*** PASSAGE TO READ Section Begins ***

How much voltage can be generated using a potato cell with zinc and copper electrodes? How does the voltage change as you hook up different loads (values of resistance) across the terminals of the potato battery?

  1. Create a voltaic cell by poking one zinc (galvanized) nail and one 3 inch piece of copper wire into each end of a potato. The buried ends of the electrodes can actually be pretty close together (maybe an inch apart), but they should not touch each other. The battery will work best if the nails and copper wire are parallel to one other. The zinc nail will become the "-" or negative terminal of the battery (also called the anode) and the copper wire will become the "+" or positive terminal of the battery (also called the cathode).
  2. Hook up the voltmeter or multimeter across this voltaic cell by connecting the "+" terminal of the voltmeter or multimeter to the copper wire and the "-" or "common" terminal to the zinc nail.
    1. Troubleshooting Tip: Leaving the multimeter connected to your veggie battery for several minutes can "drain" your battery, so make sure to disconnect the multimeter from the battery after making each of your measurements.
  3. Measure and record the voltage. This voltage is referred to as the open circuit voltage, because this is the voltage present when nothing is connected across the terminals of the battery-the circuit is "open". (For more information on using a multimeter, see the Science Buddies page How to Measure Voltage and Current.)

*** PASSAGE TO READ Section Ends ***
*** PROVIDED MATERIAL Section Begins ***

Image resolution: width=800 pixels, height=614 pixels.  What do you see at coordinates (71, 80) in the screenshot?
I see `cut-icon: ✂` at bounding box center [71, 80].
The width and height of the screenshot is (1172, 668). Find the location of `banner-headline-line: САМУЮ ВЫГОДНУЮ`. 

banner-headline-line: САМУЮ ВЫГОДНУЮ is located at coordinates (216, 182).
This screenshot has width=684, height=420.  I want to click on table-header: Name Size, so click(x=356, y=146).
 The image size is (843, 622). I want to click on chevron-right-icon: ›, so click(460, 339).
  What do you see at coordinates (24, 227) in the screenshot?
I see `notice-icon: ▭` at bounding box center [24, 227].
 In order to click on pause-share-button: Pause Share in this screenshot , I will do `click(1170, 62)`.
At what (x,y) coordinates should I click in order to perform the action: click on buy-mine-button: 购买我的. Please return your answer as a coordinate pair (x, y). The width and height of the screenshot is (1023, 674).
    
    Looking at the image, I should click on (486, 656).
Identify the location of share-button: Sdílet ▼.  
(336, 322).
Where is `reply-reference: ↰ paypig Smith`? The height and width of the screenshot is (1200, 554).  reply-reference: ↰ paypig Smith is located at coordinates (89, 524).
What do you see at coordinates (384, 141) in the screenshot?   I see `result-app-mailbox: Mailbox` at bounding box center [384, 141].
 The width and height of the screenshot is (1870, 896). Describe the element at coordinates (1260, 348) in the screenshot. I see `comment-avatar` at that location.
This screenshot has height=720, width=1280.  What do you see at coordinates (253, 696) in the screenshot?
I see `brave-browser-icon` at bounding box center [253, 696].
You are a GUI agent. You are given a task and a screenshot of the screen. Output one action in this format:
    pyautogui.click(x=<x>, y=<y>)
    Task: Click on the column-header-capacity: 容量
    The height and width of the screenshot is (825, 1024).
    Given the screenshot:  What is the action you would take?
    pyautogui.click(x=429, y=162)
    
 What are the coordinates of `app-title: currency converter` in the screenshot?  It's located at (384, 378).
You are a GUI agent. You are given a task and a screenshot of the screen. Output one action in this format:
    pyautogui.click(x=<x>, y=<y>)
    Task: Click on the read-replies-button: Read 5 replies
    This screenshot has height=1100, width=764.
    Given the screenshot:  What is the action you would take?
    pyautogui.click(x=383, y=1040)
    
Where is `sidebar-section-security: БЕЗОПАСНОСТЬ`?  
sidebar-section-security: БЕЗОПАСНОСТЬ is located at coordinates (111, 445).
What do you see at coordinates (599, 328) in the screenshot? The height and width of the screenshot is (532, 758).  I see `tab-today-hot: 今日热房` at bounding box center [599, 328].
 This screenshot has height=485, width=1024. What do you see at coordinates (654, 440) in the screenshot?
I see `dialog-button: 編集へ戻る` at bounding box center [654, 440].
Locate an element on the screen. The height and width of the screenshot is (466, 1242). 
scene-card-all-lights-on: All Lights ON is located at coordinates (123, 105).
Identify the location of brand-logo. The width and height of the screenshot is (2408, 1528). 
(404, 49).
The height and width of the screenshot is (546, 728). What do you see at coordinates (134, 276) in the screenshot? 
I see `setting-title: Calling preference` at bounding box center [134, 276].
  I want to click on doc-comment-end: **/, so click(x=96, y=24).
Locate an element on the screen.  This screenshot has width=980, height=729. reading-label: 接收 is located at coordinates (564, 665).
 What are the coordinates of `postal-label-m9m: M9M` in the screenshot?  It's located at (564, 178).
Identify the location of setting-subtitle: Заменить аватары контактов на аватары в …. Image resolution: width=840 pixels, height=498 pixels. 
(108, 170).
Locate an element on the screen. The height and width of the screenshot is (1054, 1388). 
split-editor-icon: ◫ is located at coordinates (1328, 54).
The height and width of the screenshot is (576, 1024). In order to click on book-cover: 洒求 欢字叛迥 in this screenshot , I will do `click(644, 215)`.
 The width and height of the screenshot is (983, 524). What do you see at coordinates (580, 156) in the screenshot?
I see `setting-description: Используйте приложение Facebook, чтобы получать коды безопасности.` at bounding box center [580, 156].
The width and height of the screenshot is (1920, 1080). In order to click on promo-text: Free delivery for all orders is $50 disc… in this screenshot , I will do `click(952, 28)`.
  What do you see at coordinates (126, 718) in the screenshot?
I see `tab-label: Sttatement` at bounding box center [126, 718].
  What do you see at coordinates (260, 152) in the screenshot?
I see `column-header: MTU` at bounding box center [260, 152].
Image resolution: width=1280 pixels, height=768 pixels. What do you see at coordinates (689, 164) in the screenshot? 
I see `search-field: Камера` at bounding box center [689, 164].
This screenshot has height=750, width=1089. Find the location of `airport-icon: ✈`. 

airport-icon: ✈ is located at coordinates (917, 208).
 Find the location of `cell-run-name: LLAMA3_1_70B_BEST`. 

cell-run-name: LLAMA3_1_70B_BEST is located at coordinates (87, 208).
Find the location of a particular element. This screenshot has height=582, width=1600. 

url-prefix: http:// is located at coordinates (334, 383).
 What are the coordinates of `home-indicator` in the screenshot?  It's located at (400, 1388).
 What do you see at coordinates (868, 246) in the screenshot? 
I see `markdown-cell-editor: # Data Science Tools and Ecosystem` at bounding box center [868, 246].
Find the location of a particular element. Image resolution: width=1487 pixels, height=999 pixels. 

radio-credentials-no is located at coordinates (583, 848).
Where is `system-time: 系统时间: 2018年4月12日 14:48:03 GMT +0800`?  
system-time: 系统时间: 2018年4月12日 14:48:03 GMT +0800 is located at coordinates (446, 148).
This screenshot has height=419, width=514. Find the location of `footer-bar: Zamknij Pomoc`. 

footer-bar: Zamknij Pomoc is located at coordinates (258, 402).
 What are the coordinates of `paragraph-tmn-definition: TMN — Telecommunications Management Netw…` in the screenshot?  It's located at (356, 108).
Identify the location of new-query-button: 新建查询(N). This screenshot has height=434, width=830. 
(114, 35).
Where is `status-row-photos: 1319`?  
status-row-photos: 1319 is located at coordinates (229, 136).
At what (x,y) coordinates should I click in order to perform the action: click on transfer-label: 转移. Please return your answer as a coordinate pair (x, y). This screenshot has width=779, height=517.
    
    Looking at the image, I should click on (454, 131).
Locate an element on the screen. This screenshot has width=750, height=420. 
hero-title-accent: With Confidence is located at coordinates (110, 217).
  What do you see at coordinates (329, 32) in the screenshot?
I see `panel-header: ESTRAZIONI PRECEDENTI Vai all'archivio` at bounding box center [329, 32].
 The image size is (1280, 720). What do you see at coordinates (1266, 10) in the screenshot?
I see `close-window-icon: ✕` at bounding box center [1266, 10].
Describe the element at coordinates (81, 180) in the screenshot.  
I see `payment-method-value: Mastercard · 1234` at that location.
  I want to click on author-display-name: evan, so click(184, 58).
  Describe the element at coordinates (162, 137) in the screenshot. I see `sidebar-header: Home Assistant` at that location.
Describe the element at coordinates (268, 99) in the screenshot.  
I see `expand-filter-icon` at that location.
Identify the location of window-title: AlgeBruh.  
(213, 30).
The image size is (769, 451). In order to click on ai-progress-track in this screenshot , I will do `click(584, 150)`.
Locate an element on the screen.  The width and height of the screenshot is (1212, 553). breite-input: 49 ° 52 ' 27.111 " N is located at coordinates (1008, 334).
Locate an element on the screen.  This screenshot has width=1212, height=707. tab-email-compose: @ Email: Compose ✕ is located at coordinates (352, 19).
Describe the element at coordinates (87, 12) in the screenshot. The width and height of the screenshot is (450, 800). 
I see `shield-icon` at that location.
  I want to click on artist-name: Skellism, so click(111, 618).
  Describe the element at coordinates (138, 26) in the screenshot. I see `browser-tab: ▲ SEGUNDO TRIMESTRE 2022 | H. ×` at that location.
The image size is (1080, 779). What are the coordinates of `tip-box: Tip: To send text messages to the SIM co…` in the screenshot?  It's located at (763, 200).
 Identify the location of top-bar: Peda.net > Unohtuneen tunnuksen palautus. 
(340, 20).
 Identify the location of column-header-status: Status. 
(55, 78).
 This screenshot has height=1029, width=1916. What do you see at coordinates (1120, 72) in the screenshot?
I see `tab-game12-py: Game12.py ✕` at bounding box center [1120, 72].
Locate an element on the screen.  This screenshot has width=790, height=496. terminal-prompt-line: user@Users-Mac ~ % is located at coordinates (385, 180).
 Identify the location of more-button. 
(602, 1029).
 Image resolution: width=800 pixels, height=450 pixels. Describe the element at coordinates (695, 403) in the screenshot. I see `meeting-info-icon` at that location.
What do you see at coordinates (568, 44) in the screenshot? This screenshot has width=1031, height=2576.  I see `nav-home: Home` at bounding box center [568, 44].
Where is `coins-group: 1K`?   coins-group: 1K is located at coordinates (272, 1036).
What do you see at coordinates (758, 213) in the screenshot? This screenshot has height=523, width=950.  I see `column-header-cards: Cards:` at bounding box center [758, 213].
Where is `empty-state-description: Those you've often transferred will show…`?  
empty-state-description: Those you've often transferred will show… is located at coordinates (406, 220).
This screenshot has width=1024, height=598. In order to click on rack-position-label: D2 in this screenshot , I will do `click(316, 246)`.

*** PROVIDED MATERIAL Section Ends ***

> _ASSIGNMENT_: Continue the potato battery procedure, starting after its last sentence. The records were drawn from an unrelated source.

> _TASK RESULT_:
  4. While leaving the voltmeter or multimeter connected across the battery, use the alligator clips to connect a 10 kohm resistor across the battery terminals. Record the voltage.
  5. While leaving the first resistor in place, use more alligator clips to connect another 10 kohm resistor across the battery. Record the voltage.

You will notice that the voltage dropped as you connected the loads (the resistors) across the battery. This is because current is being drawn through each of the resistors and through the internal resistance of the battery. For this simple "veggie" battery cell, the internal resistance is pretty high, so a noticeable portion of the battery cell's voltage is dropped across its internal resistance. This in turn reduces the amount of voltage that you measure at the terminals of the battery.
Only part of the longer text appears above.